> _TASK INSTRUCTIONS_:
In the listing below, the lines from the first through the one with "You are a computer-use agent. This" are to be copied word for word.
──────── DATA FOR REVIEW
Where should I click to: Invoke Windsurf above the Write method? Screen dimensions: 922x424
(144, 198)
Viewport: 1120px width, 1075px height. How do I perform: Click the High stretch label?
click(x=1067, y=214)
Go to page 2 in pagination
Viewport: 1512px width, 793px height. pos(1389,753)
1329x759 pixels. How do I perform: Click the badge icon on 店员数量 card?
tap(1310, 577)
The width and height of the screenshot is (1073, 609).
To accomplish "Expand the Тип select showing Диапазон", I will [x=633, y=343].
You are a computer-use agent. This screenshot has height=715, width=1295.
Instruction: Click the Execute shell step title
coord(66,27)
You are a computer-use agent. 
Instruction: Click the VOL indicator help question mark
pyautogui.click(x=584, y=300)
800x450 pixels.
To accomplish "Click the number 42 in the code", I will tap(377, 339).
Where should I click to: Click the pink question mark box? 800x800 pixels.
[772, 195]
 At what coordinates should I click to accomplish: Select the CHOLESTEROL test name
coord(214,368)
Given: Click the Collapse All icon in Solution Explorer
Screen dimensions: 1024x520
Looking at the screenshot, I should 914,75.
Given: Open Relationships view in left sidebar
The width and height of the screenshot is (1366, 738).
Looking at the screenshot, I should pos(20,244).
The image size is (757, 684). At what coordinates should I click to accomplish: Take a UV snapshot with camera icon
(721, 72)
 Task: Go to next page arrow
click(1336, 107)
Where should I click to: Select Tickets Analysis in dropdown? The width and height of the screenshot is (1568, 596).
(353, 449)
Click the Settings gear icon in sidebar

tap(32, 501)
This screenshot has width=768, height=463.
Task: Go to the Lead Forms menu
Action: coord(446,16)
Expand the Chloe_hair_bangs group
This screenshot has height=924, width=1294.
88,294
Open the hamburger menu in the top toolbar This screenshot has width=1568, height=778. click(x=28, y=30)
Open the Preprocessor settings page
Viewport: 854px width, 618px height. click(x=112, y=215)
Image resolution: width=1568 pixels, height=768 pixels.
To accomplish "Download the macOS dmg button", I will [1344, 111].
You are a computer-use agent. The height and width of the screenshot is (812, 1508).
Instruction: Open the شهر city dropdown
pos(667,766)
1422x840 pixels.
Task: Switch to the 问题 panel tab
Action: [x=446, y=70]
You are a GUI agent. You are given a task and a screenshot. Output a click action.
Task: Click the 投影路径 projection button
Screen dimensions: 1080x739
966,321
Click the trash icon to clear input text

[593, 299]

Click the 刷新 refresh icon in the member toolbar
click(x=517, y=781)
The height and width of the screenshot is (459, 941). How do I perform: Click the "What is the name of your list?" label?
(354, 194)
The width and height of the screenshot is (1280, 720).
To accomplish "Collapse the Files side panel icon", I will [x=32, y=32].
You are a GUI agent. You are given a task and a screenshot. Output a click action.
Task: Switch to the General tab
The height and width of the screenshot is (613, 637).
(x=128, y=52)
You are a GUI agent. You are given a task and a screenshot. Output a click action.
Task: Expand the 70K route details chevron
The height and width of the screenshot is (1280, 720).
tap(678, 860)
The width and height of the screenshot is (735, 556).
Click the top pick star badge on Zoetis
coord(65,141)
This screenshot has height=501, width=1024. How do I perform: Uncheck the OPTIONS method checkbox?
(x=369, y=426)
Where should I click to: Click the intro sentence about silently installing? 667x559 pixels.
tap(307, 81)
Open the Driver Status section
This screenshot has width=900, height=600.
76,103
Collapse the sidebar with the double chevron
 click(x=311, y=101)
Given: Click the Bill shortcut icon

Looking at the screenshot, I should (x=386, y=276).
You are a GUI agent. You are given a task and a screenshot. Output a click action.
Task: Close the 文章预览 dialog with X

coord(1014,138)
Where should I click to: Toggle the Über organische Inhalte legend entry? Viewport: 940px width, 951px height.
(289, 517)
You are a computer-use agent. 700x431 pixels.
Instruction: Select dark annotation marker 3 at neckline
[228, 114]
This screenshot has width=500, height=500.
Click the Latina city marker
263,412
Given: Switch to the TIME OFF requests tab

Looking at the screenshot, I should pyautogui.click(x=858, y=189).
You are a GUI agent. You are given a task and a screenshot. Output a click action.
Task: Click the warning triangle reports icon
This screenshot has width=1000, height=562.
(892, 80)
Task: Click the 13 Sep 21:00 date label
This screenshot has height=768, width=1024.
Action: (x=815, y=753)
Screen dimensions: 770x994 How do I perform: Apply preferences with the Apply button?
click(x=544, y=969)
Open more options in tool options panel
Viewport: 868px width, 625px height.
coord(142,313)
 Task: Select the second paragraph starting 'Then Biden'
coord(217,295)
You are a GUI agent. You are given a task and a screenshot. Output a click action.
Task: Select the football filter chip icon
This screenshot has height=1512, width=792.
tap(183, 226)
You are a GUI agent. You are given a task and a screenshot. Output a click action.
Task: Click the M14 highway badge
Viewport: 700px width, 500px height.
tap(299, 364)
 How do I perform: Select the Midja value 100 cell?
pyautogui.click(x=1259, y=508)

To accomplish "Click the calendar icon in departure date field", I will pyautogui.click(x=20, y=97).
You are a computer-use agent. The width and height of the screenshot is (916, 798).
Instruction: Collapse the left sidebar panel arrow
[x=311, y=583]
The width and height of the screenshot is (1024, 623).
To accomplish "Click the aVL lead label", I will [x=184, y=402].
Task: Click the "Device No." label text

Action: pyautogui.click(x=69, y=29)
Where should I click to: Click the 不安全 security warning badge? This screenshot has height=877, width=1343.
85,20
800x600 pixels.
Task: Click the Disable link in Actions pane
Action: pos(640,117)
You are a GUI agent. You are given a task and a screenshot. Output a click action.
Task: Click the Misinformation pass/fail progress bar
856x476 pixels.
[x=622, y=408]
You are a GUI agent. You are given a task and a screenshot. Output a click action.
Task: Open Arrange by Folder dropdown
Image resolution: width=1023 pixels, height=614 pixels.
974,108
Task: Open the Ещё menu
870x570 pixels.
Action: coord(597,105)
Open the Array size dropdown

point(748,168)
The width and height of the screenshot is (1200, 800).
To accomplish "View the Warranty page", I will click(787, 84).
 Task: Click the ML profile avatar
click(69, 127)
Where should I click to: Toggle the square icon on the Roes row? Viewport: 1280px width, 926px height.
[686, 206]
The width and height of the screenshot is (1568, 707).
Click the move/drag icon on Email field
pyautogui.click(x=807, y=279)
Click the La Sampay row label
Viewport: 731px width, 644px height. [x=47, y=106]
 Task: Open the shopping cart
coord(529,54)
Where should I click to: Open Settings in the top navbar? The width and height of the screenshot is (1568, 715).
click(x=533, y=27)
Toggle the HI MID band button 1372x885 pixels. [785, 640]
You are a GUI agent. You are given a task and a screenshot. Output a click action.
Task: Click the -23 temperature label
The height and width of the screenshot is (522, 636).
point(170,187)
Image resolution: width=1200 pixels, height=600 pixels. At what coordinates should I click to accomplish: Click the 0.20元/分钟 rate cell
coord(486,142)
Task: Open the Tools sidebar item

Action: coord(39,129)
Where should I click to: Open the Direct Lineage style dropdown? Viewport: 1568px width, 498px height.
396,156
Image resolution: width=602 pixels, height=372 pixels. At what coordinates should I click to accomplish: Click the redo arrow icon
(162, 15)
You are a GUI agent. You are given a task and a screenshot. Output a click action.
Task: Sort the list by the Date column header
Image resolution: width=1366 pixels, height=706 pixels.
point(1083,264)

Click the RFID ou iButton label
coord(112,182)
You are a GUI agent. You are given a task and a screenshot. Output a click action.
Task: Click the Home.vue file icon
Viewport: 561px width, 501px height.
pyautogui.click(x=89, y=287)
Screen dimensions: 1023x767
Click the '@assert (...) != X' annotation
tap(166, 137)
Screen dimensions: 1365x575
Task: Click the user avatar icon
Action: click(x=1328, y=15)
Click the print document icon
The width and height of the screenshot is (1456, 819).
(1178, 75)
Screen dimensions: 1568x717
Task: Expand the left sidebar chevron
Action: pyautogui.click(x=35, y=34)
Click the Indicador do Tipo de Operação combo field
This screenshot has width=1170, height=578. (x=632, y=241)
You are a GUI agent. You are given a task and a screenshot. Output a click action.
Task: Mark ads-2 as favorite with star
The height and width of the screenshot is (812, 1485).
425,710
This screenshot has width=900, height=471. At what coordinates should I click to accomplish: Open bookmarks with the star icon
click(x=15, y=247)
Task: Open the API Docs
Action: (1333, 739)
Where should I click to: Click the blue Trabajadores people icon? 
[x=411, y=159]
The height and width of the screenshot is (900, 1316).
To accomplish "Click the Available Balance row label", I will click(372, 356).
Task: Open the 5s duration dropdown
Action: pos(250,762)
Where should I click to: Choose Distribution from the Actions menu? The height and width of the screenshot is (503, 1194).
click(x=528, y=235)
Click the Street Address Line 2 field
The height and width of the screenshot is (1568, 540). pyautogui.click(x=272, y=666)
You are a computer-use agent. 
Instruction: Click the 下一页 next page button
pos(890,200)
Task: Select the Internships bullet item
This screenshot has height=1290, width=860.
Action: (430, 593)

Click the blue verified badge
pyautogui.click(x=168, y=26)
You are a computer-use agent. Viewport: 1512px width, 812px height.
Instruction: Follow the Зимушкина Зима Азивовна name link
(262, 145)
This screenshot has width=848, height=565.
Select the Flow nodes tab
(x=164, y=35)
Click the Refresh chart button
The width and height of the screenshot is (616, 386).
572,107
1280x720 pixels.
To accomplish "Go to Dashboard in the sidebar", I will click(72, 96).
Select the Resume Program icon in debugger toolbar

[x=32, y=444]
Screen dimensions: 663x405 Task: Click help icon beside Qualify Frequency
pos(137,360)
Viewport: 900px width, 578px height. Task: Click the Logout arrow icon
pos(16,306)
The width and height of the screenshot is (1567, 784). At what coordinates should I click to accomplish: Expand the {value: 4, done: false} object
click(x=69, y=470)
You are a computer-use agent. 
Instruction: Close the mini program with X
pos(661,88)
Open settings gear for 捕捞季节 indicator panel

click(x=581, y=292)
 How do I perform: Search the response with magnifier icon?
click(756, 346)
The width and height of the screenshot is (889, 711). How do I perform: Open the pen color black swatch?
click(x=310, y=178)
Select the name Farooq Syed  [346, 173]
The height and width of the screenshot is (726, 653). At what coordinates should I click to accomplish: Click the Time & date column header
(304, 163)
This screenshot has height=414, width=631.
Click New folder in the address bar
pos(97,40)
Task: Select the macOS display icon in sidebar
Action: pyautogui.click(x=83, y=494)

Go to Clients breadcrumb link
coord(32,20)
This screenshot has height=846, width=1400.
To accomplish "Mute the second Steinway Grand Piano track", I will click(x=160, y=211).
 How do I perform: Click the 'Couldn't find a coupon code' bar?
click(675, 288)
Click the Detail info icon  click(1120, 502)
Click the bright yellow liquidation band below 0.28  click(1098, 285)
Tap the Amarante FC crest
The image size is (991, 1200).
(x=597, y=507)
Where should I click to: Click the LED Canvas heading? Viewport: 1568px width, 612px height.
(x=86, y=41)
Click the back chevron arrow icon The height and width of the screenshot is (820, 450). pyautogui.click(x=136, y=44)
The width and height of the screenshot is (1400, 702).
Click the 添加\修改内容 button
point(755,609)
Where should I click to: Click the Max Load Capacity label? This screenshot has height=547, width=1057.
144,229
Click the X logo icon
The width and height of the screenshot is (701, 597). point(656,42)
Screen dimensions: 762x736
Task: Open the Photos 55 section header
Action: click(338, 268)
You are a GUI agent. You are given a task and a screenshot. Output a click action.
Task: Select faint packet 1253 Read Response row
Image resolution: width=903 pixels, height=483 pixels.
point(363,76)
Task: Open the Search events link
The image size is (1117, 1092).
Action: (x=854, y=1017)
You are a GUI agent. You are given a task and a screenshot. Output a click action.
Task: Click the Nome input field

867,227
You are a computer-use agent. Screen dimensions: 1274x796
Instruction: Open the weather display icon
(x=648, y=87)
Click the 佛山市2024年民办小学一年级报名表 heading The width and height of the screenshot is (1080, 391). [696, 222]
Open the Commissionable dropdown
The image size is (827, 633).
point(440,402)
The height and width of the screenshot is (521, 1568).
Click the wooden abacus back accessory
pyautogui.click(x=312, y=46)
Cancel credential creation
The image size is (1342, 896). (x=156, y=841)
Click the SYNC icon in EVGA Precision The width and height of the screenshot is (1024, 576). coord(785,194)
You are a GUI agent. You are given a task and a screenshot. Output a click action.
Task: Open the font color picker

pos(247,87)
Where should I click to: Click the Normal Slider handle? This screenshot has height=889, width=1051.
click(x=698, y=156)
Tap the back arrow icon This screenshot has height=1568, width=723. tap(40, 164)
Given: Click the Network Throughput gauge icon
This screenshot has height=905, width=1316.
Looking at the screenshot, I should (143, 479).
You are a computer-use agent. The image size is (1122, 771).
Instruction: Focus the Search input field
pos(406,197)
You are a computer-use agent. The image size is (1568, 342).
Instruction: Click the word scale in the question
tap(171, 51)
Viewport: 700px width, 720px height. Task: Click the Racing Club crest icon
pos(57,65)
────────────────
> _TASK ANSWER_:
Where should I click to: Invoke Windsurf above the Write method? Screen dimensions: 922x424
(144, 198)
Viewport: 1120px width, 1075px height. How do I perform: Click the High stretch label?
click(x=1067, y=214)
Go to page 2 in pagination
Viewport: 1512px width, 793px height. pos(1389,753)
1329x759 pixels. How do I perform: Click the badge icon on 店员数量 card?
tap(1310, 577)
The width and height of the screenshot is (1073, 609).
To accomplish "Expand the Тип select showing Диапазон", I will [x=633, y=343].
You are a computer-use agent. This screenshot has height=715, width=1295.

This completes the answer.